生命保険を掛けていると、その死亡原因が病気であっても交通事故であっても、その原因に関係なく定められた金額の保険金が支払われます。ここで紹介する判例は、生命保険金を受領した交通事故被害者(遺族)が加害者に対して請求できる損害賠償金額は、受け取った生命保険金の額を減額したものかどうかが争われました。

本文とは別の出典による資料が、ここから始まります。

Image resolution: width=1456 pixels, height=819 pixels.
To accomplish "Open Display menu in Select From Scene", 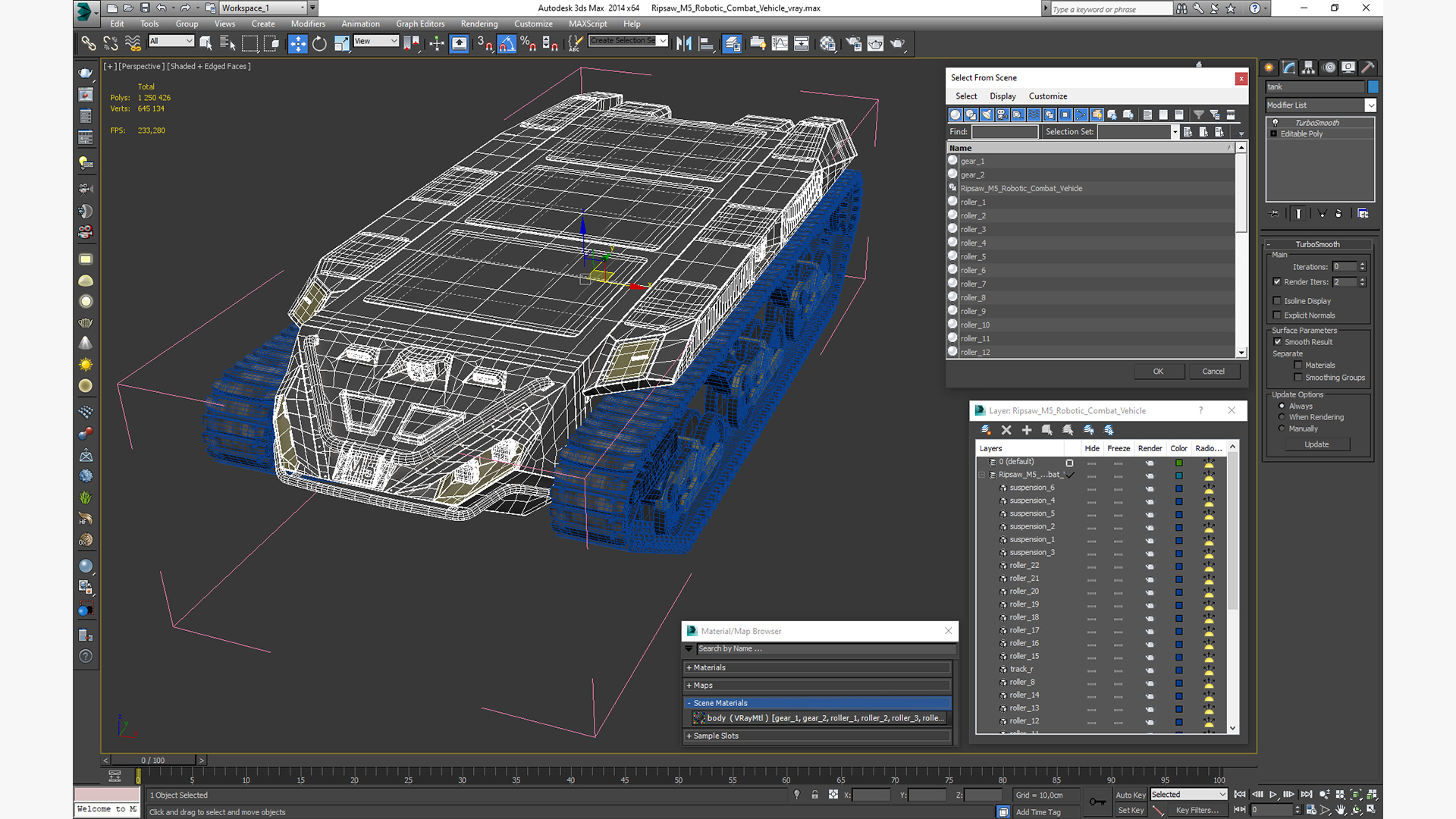I will [1002, 96].
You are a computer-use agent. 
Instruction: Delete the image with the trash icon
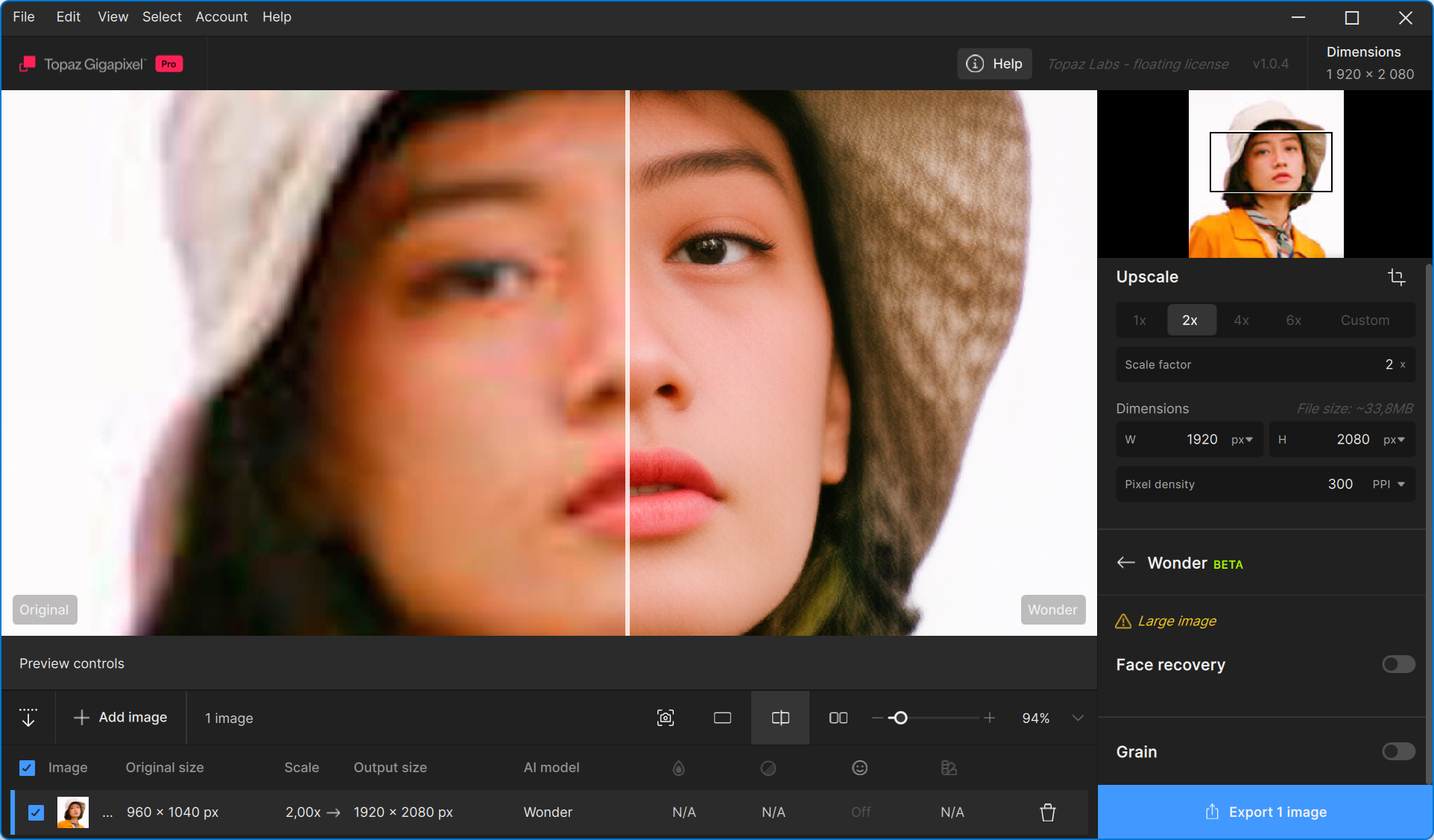pos(1047,812)
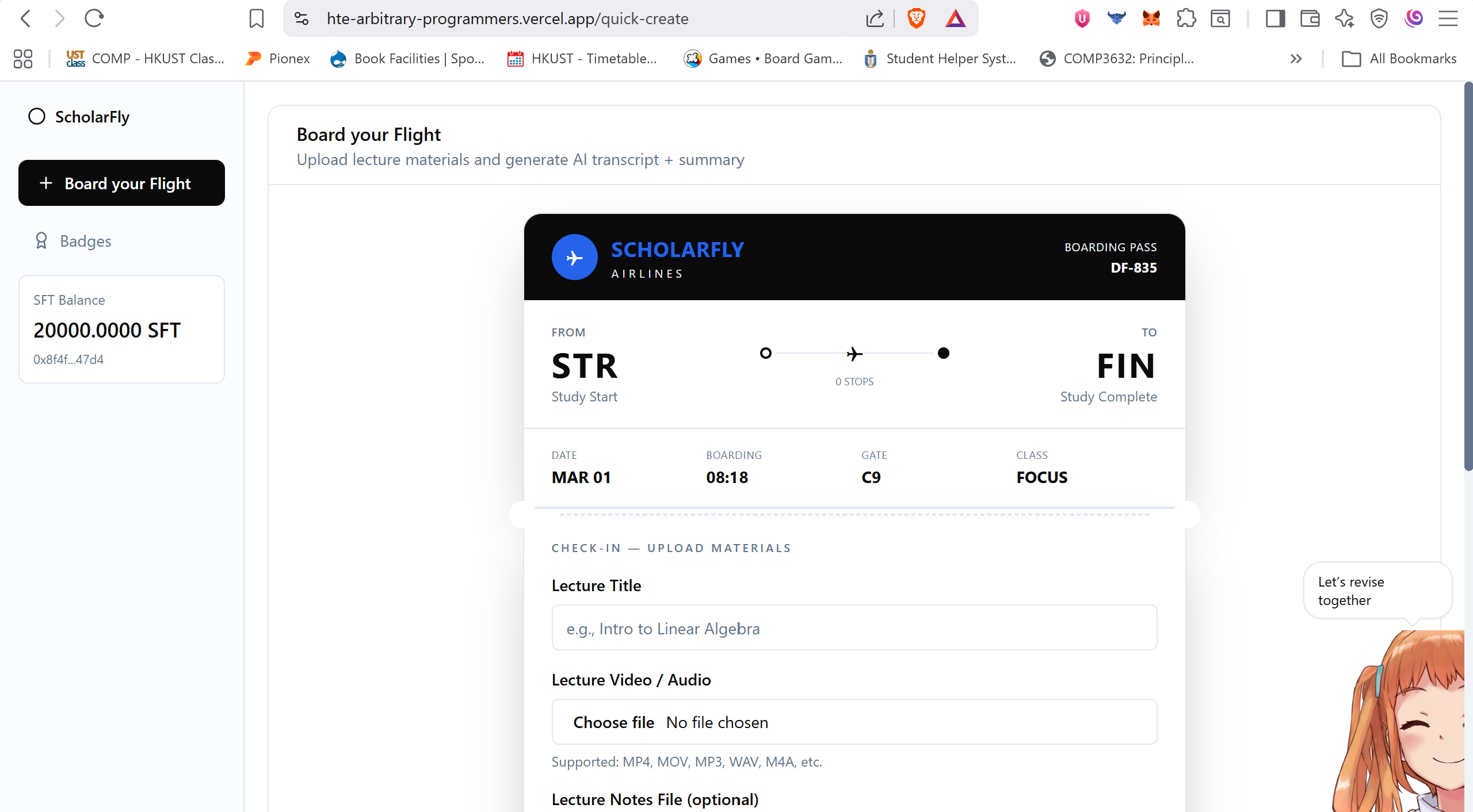
Task: Open site settings icon in address bar
Action: pos(302,18)
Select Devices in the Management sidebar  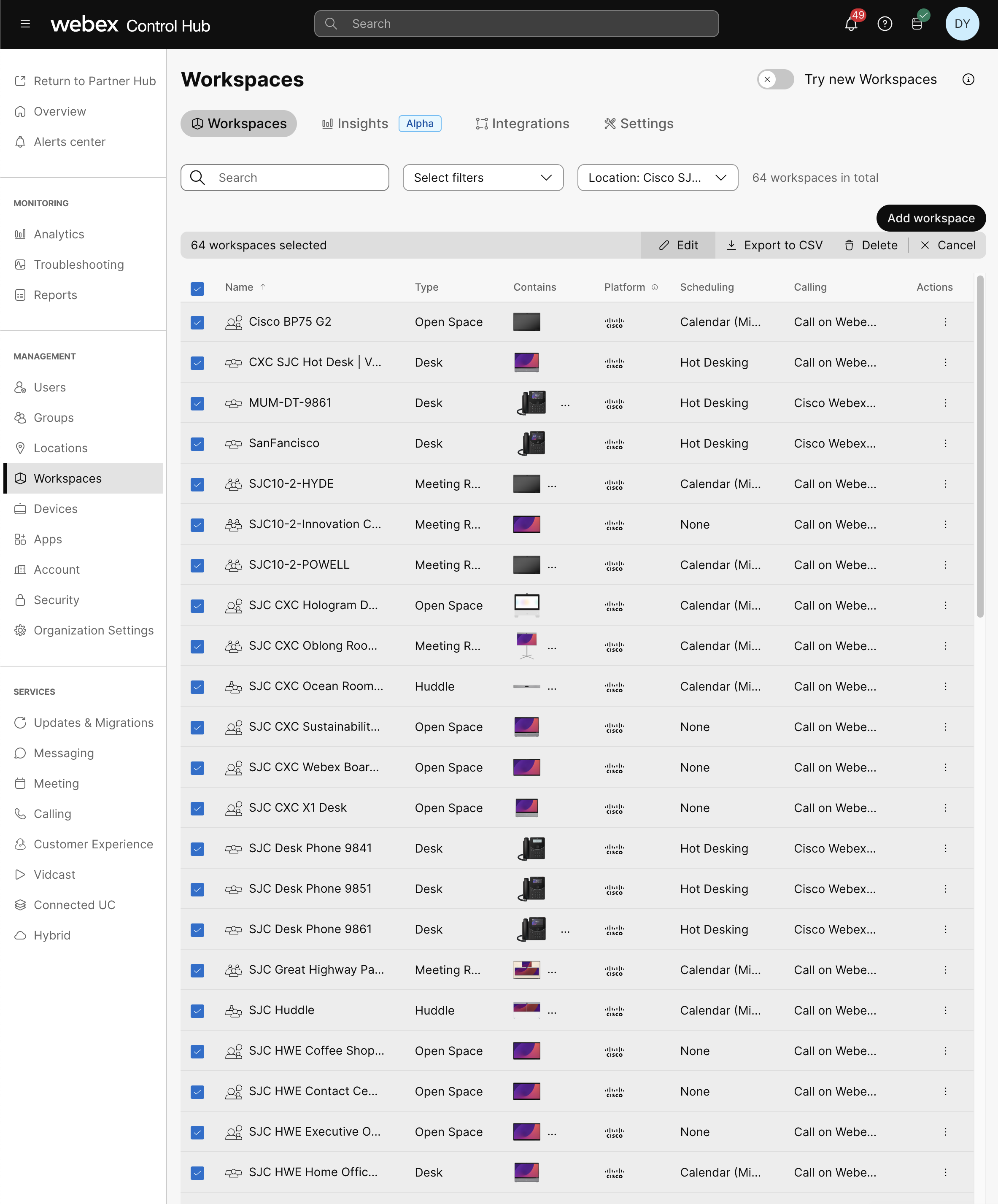(55, 508)
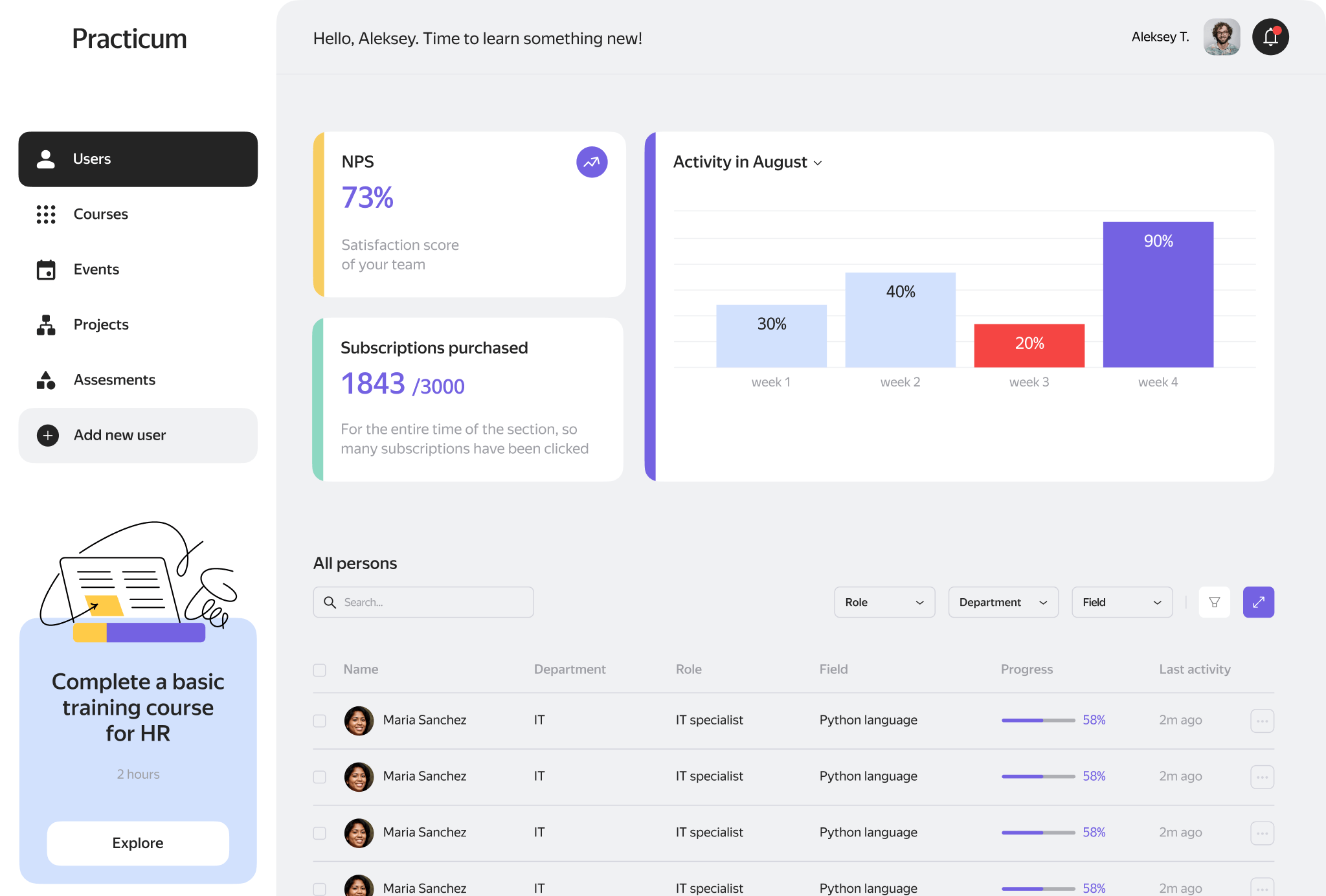The height and width of the screenshot is (896, 1326).
Task: Click the Explore button
Action: [138, 843]
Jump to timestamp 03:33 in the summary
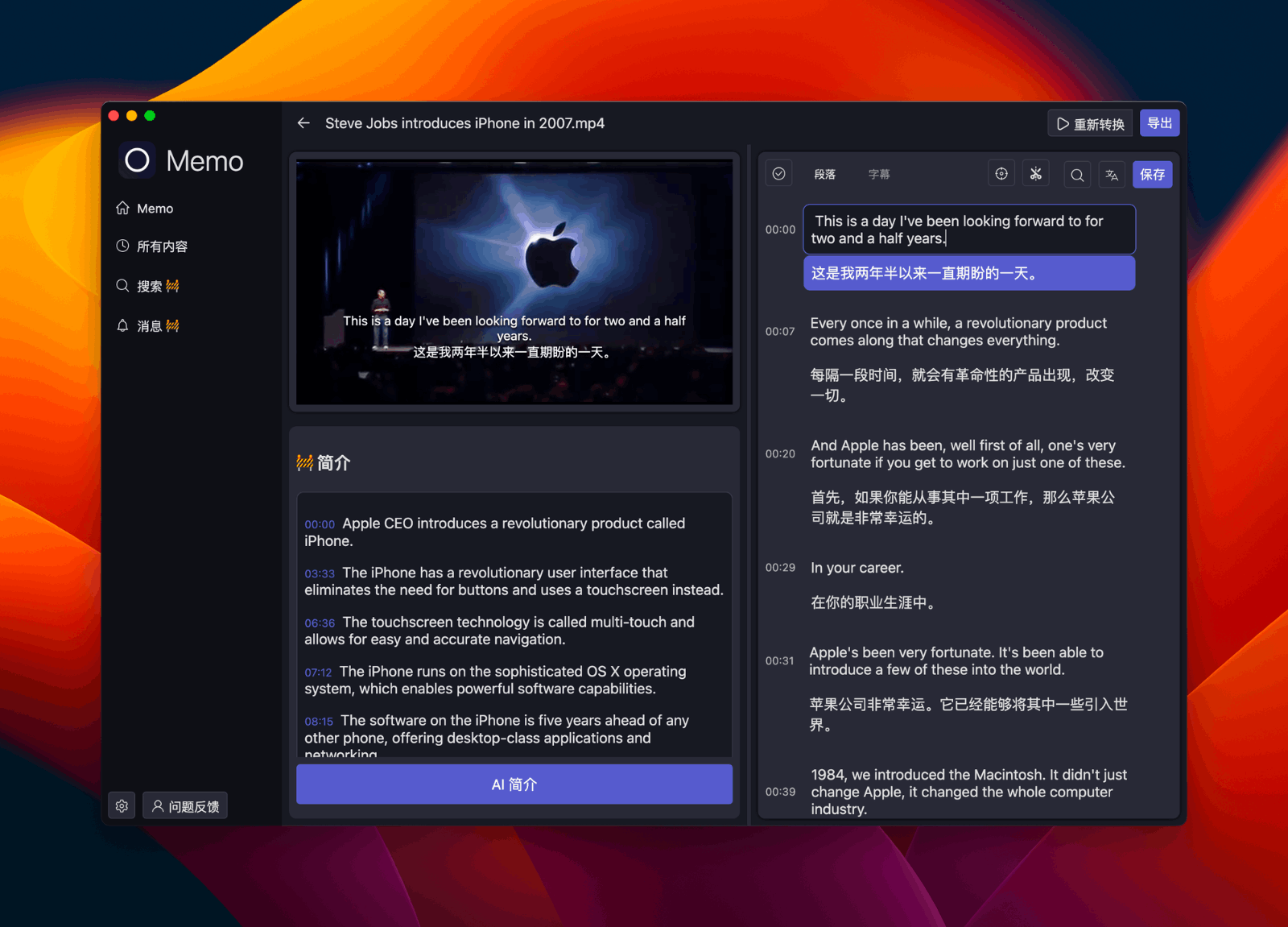The image size is (1288, 927). 320,573
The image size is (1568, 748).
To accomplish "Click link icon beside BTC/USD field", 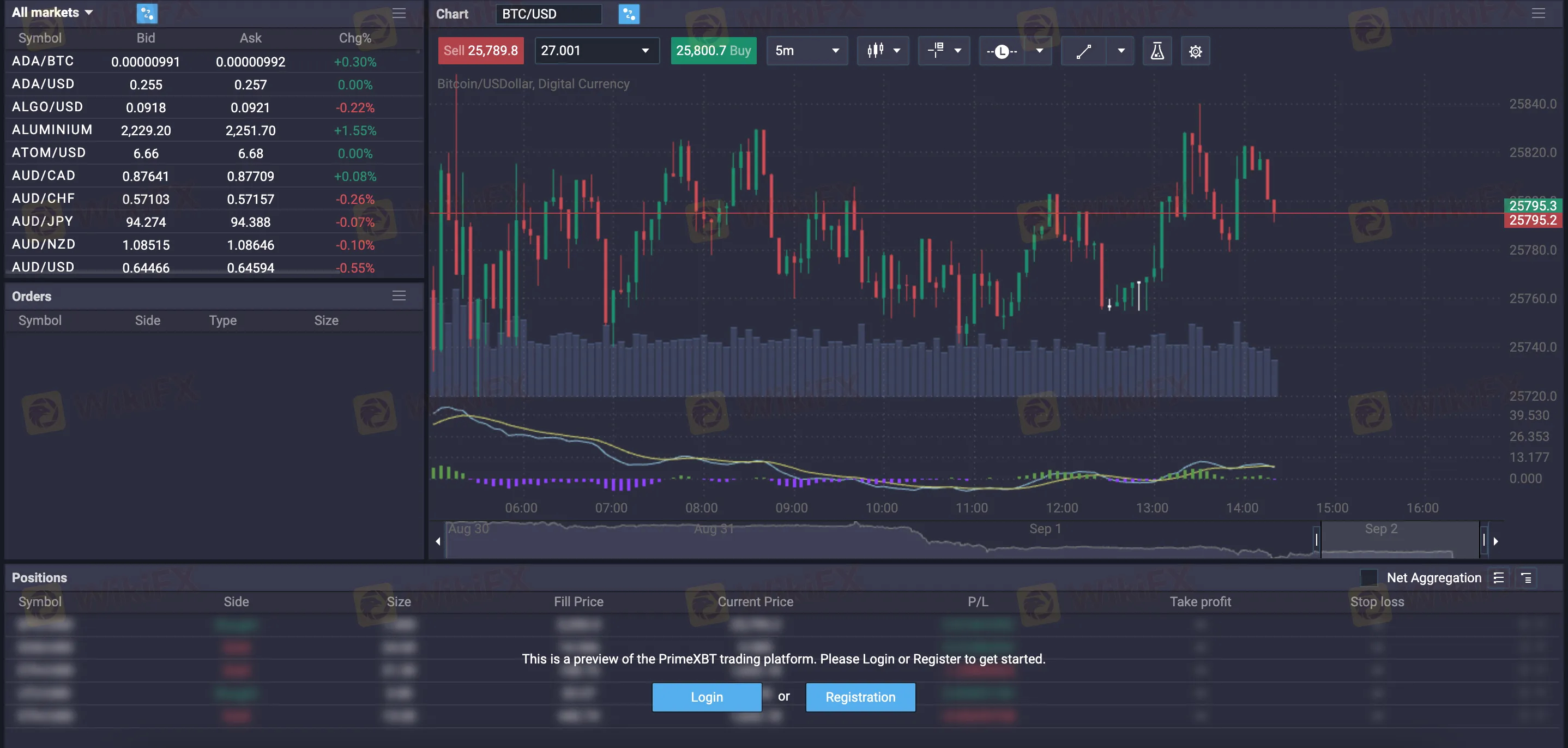I will (x=628, y=14).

最高裁判所昭和39年9月25日判決民集18巻7号1528頁、判時385号51頁、判タ168号94頁
事例
AはBが業務中に運転する自動車との交通事故によって死亡した。Aは生命保険に加入していたため、保険金が遺族のXに支払われた。Xはその後Bの雇用主Yに対して不法行為に基づく損害賠償を請求した。これに対してYは生命保険金相当額が賠償金から控除されるべきだと主張した。
判決
生命保険契約に基づいてなされる給付は、被害者が払い込んだ保険料の対価としての性質を有し、不法行為の原因とは関係なく支払われるものだから、たまたまXが事故で死亡したからと言って、不法行為の損害賠償額を減額するいわれはない。
解説
現在では広く常識的に知られていますが、生命保険金は交通事故等の不法行為損害賠償金との損益相殺はなされないと判断されました。その理由として判例は、次の点を挙げています。
- 保険料の対価は被害者が支払ったものであること
- 不法行為の原因と関係なく支払われること
生命保険金と同様に損益相殺がなされない保険としては、任意保険の搭乗者傷害保険があります。こちらは交通事故に限定されてはいる点で2に当てはまる場合もありますが、自損事故でも保険金が支払われることや、保険会社が損害賠償請求権を代位取得しないことから損益相殺は否定されています、
逆に、対人・対物賠償責任保険や人身傷害補償保険は代位規定があり損益相殺の対象となります。これらはいずれも、被害者に生じた損害を填補するためのものだからです。